Apply what you read:
[a] According to the Rachel Pulman profile, where did she do her nurse training?
[b] Copy everything in the Rachel Pulman profile from "I continued with" down to "other staff members.".
[c] Translate this sentence from the Rachel Pulman profile into Spanish: "As it is such a diverse role, no two days will be the same."

Page extract:
-=-=-
Rachel Pulman
Rachel Pulman is a Child Protection and Looked After Children’s Nurse for NHS Borders who is known for her extensive knowledge and expertise in supporting the health needs of vulnerable children and young people.
I have always wanted to be a nurse. My grandmother and my aunties were nurses and I never wavered from my ambition. I spent a year working on a medical ward as an auxiliary nurse and that just reinforced what I wanted to do. I did my training at Lakeland College of Nursing and Midwifery in Carlisle. My first job was in an acute medical ward and then I moved into intensive care nursing. I moved back to the Scottish Borders when I became a mother. I stayed in acute nursing but was beginning to look for something to suit my family life.
I continued with different studies throughout this time, and in 2006 I moved into the community and started a job in school nursing. It was a massive change and took a lot of adjusting but I was quick to learn and I spent five years in this role, completing a specialist community public health nurse qualification during this time too. Then the opportunity came up for the position of Looked After Children’s (LAC) /child protection nurse which I have been doing since 2010. I then completed my post grad diploma in Child Protection Practice.
As it is such a diverse role, no two days will be the same. A lot of the daily job is about advice, analysis of information, consultation, signposting, knocking on doors, being persistent, and supporting other staff members.
The policy aspect of my role revolves around developing and implementing the LAC pathway, which aims to ensure looked after children get the right support at the right time from the right person. It’s also about the assessment of risk and looking at ways of reducing risk to improve outcomes for children .
-=-=-
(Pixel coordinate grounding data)
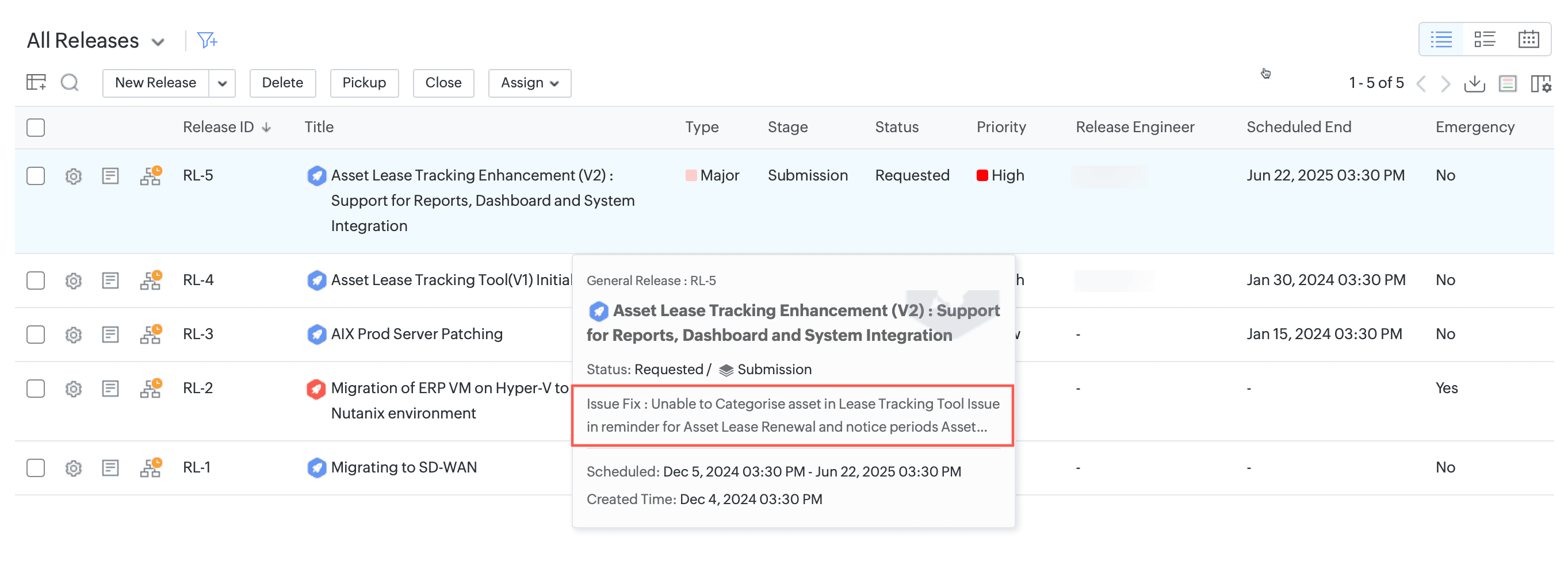1568x584 pixels.
Task: Open the advanced filter icon
Action: pos(207,41)
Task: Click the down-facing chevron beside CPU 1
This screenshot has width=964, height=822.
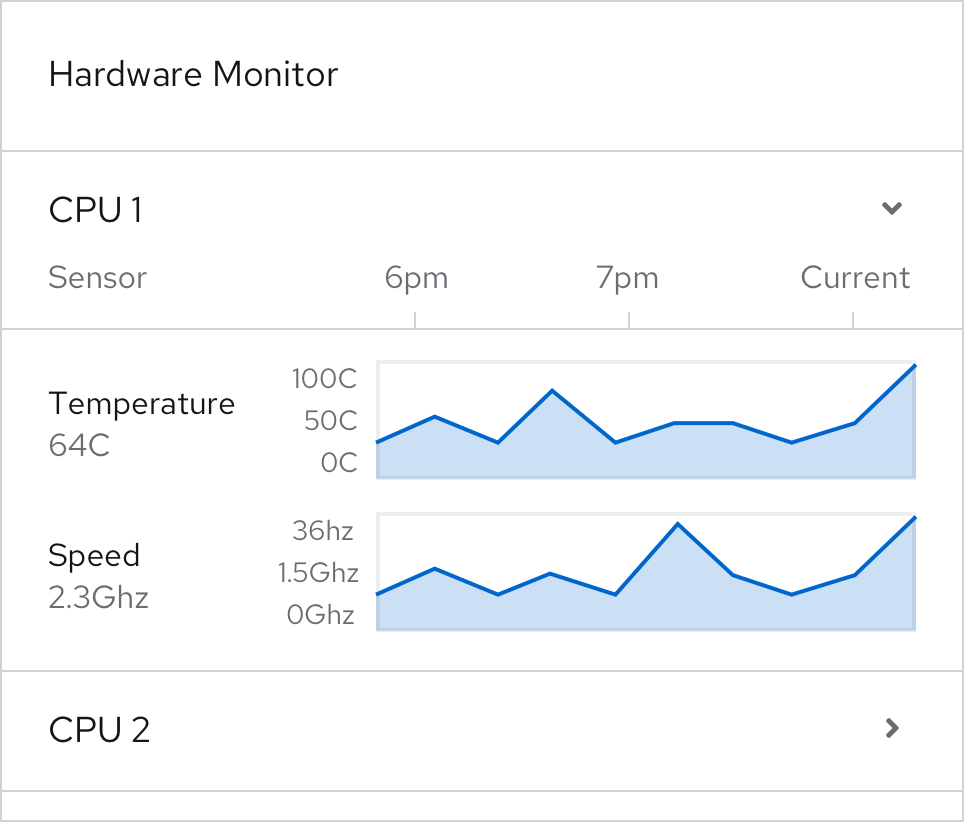Action: coord(891,209)
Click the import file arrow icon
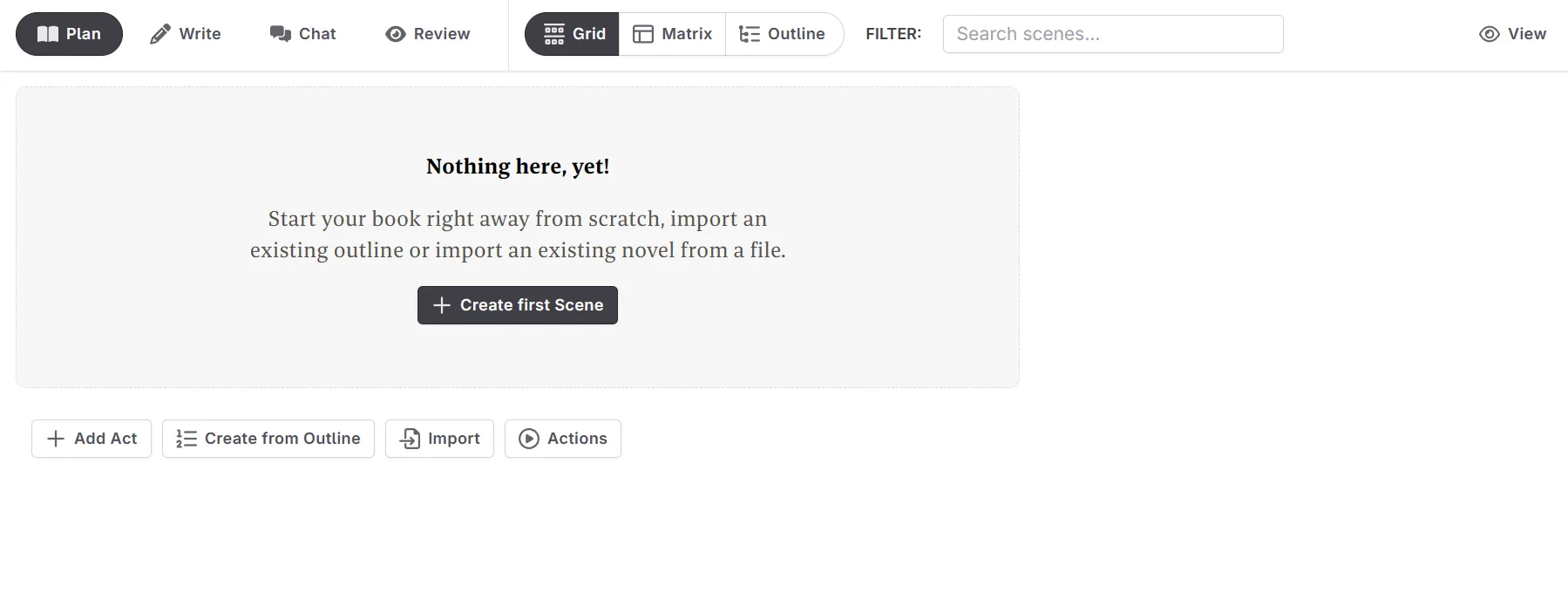1568x593 pixels. point(410,439)
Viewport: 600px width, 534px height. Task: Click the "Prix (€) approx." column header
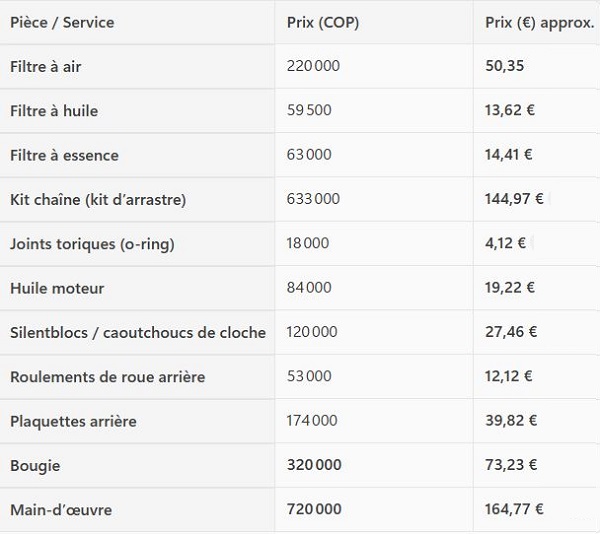[538, 22]
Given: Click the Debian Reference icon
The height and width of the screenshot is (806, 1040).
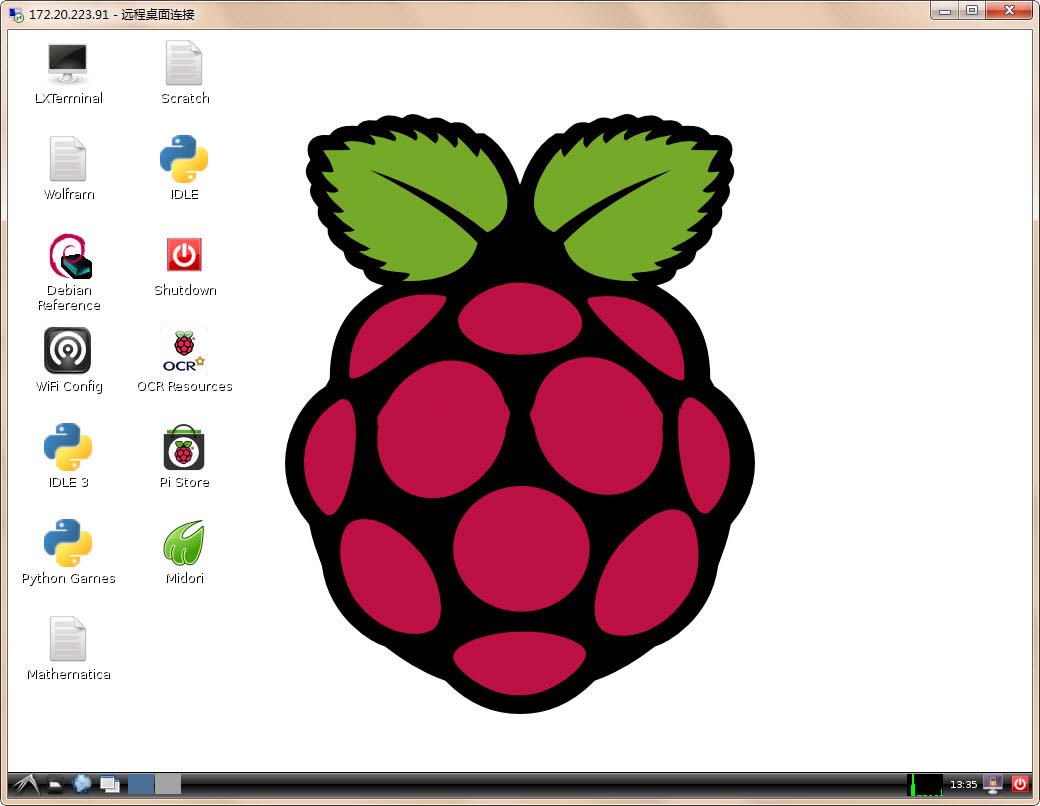Looking at the screenshot, I should pos(69,257).
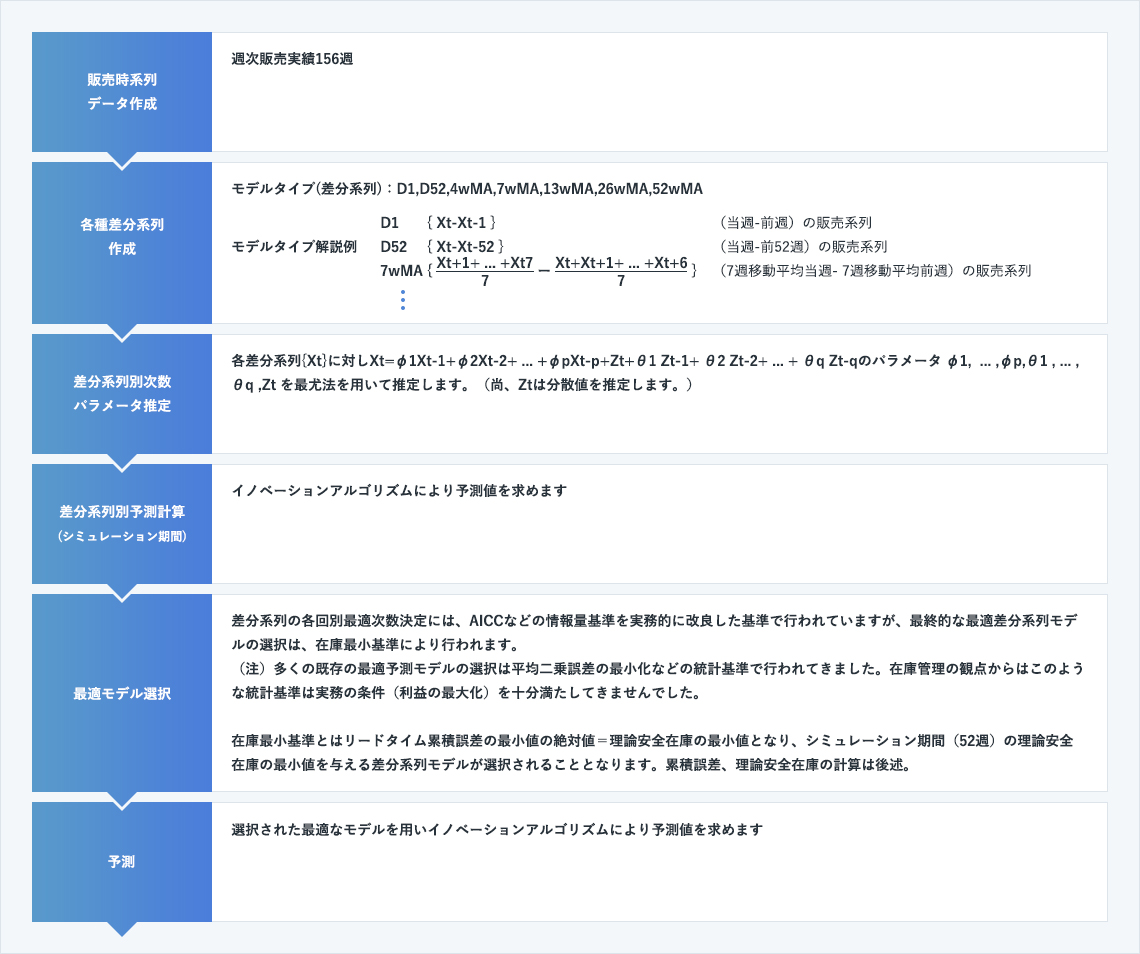Select the 販売時系列データ作成 step block

(121, 92)
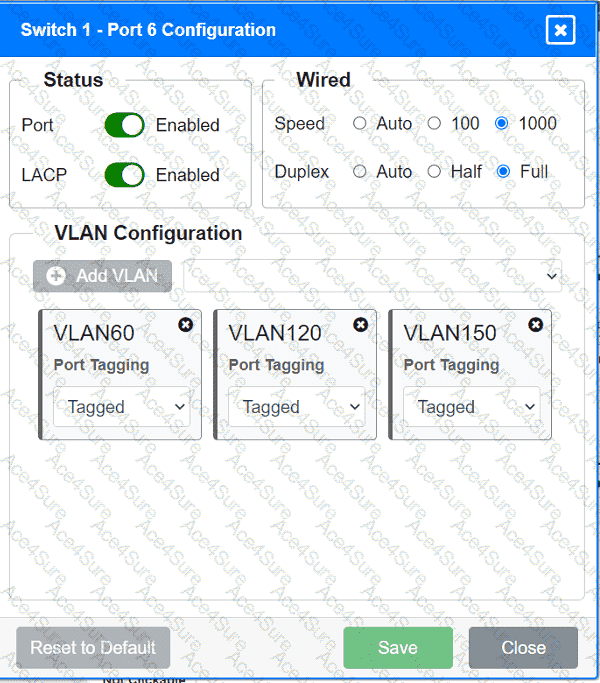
-=-=-
Responses in order:
[a] At Lakeland College of Nursing and Midwifery in Carlisle.

[b]
I continued with different studies throughout this time, and in 2006 I moved into the community and started a job in school nursing. It was a massive change and took a lot of adjusting but I was quick to learn and I spent five years in this role, completing a specialist community public health nurse qualification during this time too. Then the opportunity came up for the position of Looked After Children’s (LAC) /child protection nurse which I have been doing since 2010. I then completed my post grad diploma in Child Protection Practice.
As it is such a diverse role, no two days will be the same. A lot of the daily job is about advice, analysis of information, consultation, signposting, knocking on doors, being persistent, and supporting other staff members.

[c] Como es un puesto tan diverso, no habrá dos días iguales.